* Problem description *
Send back every record exactly.

Saved data entries:
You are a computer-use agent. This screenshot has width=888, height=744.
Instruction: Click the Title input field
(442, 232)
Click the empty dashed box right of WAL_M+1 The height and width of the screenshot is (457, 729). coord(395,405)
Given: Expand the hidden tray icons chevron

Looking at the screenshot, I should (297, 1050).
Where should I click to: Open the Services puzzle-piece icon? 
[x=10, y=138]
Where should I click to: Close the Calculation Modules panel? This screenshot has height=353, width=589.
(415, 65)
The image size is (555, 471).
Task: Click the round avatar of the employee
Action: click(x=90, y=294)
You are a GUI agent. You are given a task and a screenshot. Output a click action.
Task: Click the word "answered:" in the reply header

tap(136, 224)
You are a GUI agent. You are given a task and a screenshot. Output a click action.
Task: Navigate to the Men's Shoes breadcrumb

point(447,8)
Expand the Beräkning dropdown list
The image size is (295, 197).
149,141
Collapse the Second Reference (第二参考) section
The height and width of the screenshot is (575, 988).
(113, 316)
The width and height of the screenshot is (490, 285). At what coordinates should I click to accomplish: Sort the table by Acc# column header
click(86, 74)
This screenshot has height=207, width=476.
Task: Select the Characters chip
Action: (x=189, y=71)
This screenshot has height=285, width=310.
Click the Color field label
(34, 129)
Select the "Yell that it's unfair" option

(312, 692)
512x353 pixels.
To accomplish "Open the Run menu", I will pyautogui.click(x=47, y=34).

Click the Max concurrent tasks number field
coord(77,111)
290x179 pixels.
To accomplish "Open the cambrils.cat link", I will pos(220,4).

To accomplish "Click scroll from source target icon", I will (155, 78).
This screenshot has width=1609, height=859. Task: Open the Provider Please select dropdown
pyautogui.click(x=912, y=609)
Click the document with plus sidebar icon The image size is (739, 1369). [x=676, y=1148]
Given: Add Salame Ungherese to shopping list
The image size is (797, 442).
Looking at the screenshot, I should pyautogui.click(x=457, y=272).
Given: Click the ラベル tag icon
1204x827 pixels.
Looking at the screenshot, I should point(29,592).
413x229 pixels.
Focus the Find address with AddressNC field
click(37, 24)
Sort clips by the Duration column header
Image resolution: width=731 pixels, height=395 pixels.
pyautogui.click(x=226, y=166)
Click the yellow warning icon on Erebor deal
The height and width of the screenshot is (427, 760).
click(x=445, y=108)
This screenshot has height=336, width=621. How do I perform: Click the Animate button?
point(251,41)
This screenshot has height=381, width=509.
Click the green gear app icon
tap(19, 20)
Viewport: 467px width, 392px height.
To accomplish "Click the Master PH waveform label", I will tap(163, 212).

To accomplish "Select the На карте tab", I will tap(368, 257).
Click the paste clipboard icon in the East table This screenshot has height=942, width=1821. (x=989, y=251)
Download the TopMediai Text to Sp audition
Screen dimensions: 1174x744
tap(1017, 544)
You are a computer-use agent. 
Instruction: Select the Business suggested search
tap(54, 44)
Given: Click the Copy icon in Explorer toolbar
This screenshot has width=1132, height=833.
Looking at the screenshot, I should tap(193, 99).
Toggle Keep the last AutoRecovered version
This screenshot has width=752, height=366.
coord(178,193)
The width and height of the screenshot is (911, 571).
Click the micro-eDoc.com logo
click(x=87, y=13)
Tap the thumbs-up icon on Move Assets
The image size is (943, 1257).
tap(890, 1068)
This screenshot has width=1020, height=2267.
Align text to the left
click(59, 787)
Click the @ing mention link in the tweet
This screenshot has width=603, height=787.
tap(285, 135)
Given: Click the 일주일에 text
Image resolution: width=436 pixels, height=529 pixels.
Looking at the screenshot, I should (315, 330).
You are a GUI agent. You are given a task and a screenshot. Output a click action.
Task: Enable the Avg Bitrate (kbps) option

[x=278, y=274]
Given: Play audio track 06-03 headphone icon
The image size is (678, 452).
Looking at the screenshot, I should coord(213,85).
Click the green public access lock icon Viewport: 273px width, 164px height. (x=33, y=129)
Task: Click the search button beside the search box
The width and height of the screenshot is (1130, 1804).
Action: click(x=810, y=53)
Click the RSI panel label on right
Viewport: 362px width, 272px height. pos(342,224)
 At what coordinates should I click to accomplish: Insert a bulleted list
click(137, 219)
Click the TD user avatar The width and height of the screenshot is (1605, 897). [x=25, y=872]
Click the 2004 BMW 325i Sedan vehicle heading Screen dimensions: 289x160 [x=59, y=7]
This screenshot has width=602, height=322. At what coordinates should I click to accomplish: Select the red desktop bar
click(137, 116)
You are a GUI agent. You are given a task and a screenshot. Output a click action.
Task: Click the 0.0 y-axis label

* Answer space *
You are a computer-use agent. This screenshot has width=888, height=744.
Instruction: Click the Title input field
(442, 232)
Click the empty dashed box right of WAL_M+1 The height and width of the screenshot is (457, 729). coord(395,405)
Given: Expand the hidden tray icons chevron

Looking at the screenshot, I should (297, 1050).
Where should I click to: Open the Services puzzle-piece icon? 
[x=10, y=138]
Where should I click to: Close the Calculation Modules panel? This screenshot has height=353, width=589.
(415, 65)
The image size is (555, 471).
Task: Click the round avatar of the employee
Action: click(x=90, y=294)
You are a GUI agent. You are given a task and a screenshot. Output a click action.
Task: Click the word "answered:" in the reply header

tap(136, 224)
You are a GUI agent. You are given a task and a screenshot. Output a click action.
Task: Navigate to the Men's Shoes breadcrumb

point(447,8)
Expand the Beräkning dropdown list
The image size is (295, 197).
149,141
Collapse the Second Reference (第二参考) section
The height and width of the screenshot is (575, 988).
(113, 316)
The width and height of the screenshot is (490, 285). At what coordinates should I click to accomplish: Sort the table by Acc# column header
click(86, 74)
This screenshot has height=207, width=476.
Task: Select the Characters chip
Action: (x=189, y=71)
This screenshot has height=285, width=310.
Click the Color field label
(34, 129)
Select the "Yell that it's unfair" option

(312, 692)
512x353 pixels.
To accomplish "Open the Run menu", I will pyautogui.click(x=47, y=34).

Click the Max concurrent tasks number field
coord(77,111)
290x179 pixels.
To accomplish "Open the cambrils.cat link", I will pos(220,4).

To accomplish "Click scroll from source target icon", I will (155, 78).
This screenshot has width=1609, height=859. Task: Open the Provider Please select dropdown
pyautogui.click(x=912, y=609)
Click the document with plus sidebar icon The image size is (739, 1369). [x=676, y=1148]
Given: Add Salame Ungherese to shopping list
The image size is (797, 442).
Looking at the screenshot, I should pyautogui.click(x=457, y=272).
Given: Click the ラベル tag icon
1204x827 pixels.
Looking at the screenshot, I should point(29,592).
413x229 pixels.
Focus the Find address with AddressNC field
click(37, 24)
Sort clips by the Duration column header
Image resolution: width=731 pixels, height=395 pixels.
pyautogui.click(x=226, y=166)
Click the yellow warning icon on Erebor deal
The height and width of the screenshot is (427, 760).
click(x=445, y=108)
This screenshot has height=336, width=621. How do I perform: Click the Animate button?
point(251,41)
This screenshot has height=381, width=509.
Click the green gear app icon
tap(19, 20)
Viewport: 467px width, 392px height.
To accomplish "Click the Master PH waveform label", I will tap(163, 212).

To accomplish "Select the На карте tab", I will tap(368, 257).
Click the paste clipboard icon in the East table This screenshot has height=942, width=1821. (x=989, y=251)
Download the TopMediai Text to Sp audition
Screen dimensions: 1174x744
tap(1017, 544)
You are a computer-use agent. 
Instruction: Select the Business suggested search
tap(54, 44)
Given: Click the Copy icon in Explorer toolbar
This screenshot has width=1132, height=833.
Looking at the screenshot, I should tap(193, 99).
Toggle Keep the last AutoRecovered version
This screenshot has width=752, height=366.
coord(178,193)
The width and height of the screenshot is (911, 571).
Click the micro-eDoc.com logo
click(x=87, y=13)
Tap the thumbs-up icon on Move Assets
The image size is (943, 1257).
tap(890, 1068)
This screenshot has width=1020, height=2267.
Align text to the left
click(59, 787)
Click the @ing mention link in the tweet
This screenshot has width=603, height=787.
tap(285, 135)
Given: Click the 일주일에 text
Image resolution: width=436 pixels, height=529 pixels.
Looking at the screenshot, I should (315, 330).
You are a GUI agent. You are given a task and a screenshot. Output a click action.
Task: Enable the Avg Bitrate (kbps) option

[x=278, y=274]
Given: Play audio track 06-03 headphone icon
The image size is (678, 452).
Looking at the screenshot, I should coord(213,85).
Click the green public access lock icon Viewport: 273px width, 164px height. (x=33, y=129)
Task: Click the search button beside the search box
The width and height of the screenshot is (1130, 1804).
Action: click(x=810, y=53)
Click the RSI panel label on right
Viewport: 362px width, 272px height. pos(342,224)
 At what coordinates should I click to accomplish: Insert a bulleted list
click(137, 219)
Click the TD user avatar The width and height of the screenshot is (1605, 897). [x=25, y=872]
Click the 2004 BMW 325i Sedan vehicle heading Screen dimensions: 289x160 [x=59, y=7]
This screenshot has width=602, height=322. At what coordinates should I click to accomplish: Select the red desktop bar
click(137, 116)
You are a GUI agent. You are given a task and a screenshot. Output a click action.
Task: Click the 0.0 y-axis label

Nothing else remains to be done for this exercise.